One example is for a power-control system in a windmill. The windmill, if it fails, may throw a windmill blade off, totally destroying the device and potentially injuring or killing a person nearby. Let us suppose for the sake of this blog that that number is 10 FIT, or one failure every 11,416 years. The first thing to recognize is that no single device is reliable enough to meet this requirement; the system will have to have some form of redundancy.
As the hardware failure rate of the components is too large to meet the requirement, the designer will have to provide duplication for all of the critical components, subsystems, and power supplies, along with other means to verify that there are no failures. Such systems are often designed such that when they fail, they fail safely.
Imagine two completely separate assemblies, each with a failure rate of 10,000 FIT, each checking the other through a duplicated communications channel (in this case, perhaps just two UARTs on four wires in each system). The single point of failure is now the four wires or the UARTs, but any failure would be detectable; the subassembly would fail to be able to talk to its twin, and the system would be able to immediately shut down everything safely.

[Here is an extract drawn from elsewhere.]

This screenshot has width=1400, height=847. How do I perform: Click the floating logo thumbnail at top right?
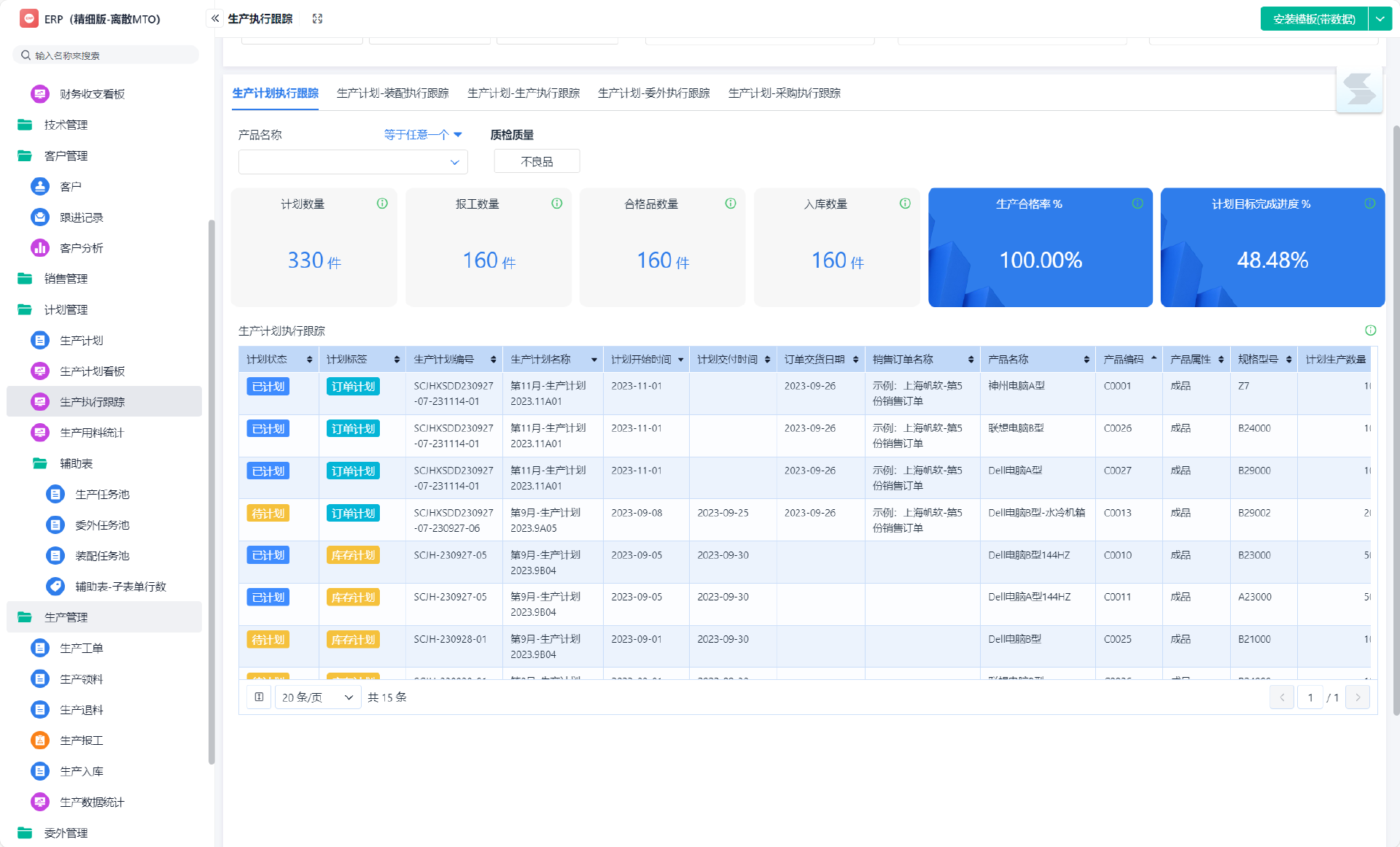point(1358,90)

There is still the possibility that both systems fail at the same time. That is the probability of failure of each, times itself, or one simultaneous failure every 130 million years. That is probably going to meet the requirements.
As another example, the space shuttle used five systems, and as long as they all agreed with one another, they could launch. After launch, as long as three of the five worked (agreed), the systems were deemed safe.
As another example, commercial airplanes use three-way redundancy for their flight controls.
When am I Done?
Often designers forget that designing for reliability is an endless task unless they have a clearly stated goal. In the above examples, if the soft failure rate (from atmospheric neutrons) was 1 FIT for an element in a 7 series device (actual rate for a PicoBlaze), what should be done? Well, the general rule that I have seen used for a very long time now is that once any failure rate is less than the hardware failure rate, you are done.
If the final system does not meet the requirement, then you have the wrong architecture (no redundancy, for example).
There are Standards for that, now….
Fortunately, designers now have international standards for industrial, aeronautic, automotive, medical, and other systems3: IEC 61508 is the umbrella standard which applies to all at the highest level, with each industry having its own subset standard. The one thing to remember about these standards is that none of the manufacturers of the components are certified (or certifiable), but that the final system and its manufacturers must be certified.
Anyone who claims to be able to sell you a 26262 (IEC automotive standard) certified FPGA device is lying; there is no such thing. The same is true for DO-254, a standard for airplanes. It is the entire system and its design that must meet the standard, not the components. Of course, if there is one FPGA device in the system and nothing else, it is pretty easy to find the failure rate (just look it up in UG116, if it is a Xilinx component). But, that is never the case; all systems are more than just one device.